** What is required **
Count how many lines of the records below contain the string "header" and give only that number.

** Information provided **
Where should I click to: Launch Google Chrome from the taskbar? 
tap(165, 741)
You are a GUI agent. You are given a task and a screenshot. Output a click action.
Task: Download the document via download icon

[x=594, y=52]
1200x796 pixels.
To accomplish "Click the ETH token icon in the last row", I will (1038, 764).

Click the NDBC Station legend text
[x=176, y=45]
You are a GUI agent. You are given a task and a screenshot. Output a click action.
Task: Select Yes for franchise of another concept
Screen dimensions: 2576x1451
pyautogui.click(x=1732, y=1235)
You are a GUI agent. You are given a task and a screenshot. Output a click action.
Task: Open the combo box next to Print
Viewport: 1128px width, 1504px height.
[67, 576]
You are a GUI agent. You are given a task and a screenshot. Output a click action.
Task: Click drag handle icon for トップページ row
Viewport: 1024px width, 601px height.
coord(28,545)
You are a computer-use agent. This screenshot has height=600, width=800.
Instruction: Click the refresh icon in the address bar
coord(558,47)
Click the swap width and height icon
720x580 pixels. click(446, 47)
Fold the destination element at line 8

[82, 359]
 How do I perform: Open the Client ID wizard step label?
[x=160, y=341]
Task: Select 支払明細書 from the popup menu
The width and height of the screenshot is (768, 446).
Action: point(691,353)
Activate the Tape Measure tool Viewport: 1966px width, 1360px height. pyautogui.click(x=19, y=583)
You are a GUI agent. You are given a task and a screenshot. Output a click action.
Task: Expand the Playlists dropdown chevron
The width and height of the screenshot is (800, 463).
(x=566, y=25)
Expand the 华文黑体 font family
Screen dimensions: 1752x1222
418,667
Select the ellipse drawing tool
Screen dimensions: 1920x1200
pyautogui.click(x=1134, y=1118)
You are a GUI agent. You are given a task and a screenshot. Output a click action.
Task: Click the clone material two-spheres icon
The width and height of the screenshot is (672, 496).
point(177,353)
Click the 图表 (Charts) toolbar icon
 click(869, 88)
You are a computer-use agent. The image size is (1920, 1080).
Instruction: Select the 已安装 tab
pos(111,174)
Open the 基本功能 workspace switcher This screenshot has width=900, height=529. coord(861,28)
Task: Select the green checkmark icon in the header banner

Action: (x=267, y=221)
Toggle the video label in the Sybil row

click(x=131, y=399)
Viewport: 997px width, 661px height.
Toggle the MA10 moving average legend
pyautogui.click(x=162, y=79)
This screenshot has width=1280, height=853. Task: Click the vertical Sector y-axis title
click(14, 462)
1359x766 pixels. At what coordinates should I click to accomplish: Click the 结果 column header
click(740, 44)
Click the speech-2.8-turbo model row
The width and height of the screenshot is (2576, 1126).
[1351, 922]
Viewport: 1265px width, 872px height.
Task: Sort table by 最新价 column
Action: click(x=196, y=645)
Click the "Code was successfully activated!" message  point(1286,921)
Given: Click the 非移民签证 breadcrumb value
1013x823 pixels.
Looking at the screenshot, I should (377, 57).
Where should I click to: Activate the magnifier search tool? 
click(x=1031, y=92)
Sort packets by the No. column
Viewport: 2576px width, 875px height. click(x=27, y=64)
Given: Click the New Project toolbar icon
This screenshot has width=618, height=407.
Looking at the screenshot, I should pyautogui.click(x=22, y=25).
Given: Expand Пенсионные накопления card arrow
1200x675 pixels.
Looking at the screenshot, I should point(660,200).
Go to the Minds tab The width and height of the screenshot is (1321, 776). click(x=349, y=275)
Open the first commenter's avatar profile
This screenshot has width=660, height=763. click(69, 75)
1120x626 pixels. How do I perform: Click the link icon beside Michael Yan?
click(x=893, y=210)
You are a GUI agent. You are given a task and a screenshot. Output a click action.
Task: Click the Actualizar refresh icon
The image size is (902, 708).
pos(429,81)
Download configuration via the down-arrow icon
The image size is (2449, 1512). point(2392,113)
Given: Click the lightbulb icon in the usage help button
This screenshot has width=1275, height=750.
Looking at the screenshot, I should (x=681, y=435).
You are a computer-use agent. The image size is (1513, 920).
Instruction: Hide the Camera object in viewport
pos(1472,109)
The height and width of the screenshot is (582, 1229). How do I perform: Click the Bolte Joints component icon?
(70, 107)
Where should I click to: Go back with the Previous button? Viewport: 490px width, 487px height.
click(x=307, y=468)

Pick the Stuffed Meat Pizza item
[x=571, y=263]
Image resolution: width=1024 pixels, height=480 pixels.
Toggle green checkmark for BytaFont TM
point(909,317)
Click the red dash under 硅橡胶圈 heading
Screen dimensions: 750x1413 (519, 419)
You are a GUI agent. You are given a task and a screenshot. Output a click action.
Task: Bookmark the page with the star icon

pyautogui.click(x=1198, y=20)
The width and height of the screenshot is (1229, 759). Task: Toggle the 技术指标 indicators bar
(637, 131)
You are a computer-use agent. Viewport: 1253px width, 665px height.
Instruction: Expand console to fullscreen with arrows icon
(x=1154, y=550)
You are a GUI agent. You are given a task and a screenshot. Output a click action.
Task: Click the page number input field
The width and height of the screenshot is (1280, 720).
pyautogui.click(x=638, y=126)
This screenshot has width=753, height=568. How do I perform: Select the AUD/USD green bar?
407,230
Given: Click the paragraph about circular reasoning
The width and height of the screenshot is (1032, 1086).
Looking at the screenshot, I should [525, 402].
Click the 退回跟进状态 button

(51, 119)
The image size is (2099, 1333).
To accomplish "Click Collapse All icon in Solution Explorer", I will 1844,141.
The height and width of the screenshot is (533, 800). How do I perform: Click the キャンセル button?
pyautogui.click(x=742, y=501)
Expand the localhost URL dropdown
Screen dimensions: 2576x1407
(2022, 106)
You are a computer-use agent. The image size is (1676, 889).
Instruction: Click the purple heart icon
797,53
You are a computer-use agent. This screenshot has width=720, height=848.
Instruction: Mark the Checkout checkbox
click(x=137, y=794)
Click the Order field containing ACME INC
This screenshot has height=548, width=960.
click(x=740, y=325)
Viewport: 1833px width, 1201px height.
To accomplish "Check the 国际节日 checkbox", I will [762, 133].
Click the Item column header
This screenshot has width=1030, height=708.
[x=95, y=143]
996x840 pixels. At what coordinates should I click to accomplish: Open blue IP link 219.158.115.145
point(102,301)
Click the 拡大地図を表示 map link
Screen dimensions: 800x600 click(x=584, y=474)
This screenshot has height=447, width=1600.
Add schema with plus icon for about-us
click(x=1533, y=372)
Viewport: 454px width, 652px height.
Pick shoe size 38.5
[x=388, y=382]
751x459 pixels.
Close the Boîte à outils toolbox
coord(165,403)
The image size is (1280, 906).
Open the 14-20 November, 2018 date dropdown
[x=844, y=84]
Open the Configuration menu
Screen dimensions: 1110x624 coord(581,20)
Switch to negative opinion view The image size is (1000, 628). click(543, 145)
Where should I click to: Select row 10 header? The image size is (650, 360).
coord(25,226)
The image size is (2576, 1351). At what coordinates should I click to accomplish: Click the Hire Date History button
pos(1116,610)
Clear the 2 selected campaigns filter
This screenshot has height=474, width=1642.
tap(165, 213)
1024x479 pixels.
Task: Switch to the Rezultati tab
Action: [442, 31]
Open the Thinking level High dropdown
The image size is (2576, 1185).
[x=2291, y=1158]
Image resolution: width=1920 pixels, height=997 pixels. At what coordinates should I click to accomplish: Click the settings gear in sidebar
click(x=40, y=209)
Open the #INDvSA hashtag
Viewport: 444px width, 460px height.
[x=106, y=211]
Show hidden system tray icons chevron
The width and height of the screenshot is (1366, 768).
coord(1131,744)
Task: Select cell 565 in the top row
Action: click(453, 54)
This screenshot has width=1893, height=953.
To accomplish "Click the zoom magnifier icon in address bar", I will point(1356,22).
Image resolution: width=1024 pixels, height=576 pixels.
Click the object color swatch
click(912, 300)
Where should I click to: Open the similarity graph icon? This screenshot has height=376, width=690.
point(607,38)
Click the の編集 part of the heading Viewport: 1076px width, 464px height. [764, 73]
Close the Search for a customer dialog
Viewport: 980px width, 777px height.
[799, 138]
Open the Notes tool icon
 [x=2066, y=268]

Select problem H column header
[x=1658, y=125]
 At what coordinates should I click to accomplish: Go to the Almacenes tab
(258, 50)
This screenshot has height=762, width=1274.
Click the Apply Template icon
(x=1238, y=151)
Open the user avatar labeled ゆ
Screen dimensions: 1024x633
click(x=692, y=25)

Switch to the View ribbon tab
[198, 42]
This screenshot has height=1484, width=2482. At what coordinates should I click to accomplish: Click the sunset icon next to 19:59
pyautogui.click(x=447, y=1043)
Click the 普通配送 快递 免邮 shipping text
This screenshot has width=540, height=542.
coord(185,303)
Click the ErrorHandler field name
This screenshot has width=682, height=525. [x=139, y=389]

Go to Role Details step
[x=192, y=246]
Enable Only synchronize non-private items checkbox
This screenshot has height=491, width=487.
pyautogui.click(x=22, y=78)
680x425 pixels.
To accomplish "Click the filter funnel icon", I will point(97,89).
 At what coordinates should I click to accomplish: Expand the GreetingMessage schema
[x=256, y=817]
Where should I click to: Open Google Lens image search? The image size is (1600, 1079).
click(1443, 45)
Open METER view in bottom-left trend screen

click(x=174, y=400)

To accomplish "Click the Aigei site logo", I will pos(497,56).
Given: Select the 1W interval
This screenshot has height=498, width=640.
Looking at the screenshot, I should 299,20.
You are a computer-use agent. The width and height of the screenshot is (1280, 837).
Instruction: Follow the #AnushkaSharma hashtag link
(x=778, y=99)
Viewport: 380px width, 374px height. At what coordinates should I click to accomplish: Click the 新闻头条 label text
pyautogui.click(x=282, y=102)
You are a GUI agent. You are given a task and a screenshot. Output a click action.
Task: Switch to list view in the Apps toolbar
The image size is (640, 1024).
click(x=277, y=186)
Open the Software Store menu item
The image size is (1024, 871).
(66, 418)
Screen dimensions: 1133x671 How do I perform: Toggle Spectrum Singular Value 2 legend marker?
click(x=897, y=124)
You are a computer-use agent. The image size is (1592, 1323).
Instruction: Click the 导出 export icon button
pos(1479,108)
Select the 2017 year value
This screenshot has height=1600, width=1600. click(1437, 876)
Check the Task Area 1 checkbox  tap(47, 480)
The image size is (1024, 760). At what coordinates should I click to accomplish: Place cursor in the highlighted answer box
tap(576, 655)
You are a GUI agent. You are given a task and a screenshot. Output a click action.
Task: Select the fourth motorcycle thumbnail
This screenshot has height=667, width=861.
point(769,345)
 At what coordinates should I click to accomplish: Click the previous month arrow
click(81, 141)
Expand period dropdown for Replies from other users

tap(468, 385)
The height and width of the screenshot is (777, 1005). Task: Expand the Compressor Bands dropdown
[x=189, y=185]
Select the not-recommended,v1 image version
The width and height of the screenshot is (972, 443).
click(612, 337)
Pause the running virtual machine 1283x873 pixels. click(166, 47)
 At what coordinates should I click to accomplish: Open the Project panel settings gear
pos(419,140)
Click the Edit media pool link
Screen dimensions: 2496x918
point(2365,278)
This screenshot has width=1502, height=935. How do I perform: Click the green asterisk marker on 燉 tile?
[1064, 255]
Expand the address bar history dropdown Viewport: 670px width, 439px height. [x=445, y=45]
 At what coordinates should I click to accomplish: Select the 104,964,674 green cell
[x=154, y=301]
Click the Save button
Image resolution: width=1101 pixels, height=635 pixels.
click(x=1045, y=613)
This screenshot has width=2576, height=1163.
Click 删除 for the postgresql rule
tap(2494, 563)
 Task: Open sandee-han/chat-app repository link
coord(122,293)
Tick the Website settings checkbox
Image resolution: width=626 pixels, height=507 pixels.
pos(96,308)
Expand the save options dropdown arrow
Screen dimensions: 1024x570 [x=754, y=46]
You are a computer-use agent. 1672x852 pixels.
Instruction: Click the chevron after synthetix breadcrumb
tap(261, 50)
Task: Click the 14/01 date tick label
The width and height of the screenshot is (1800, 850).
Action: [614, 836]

** Worked solution **
5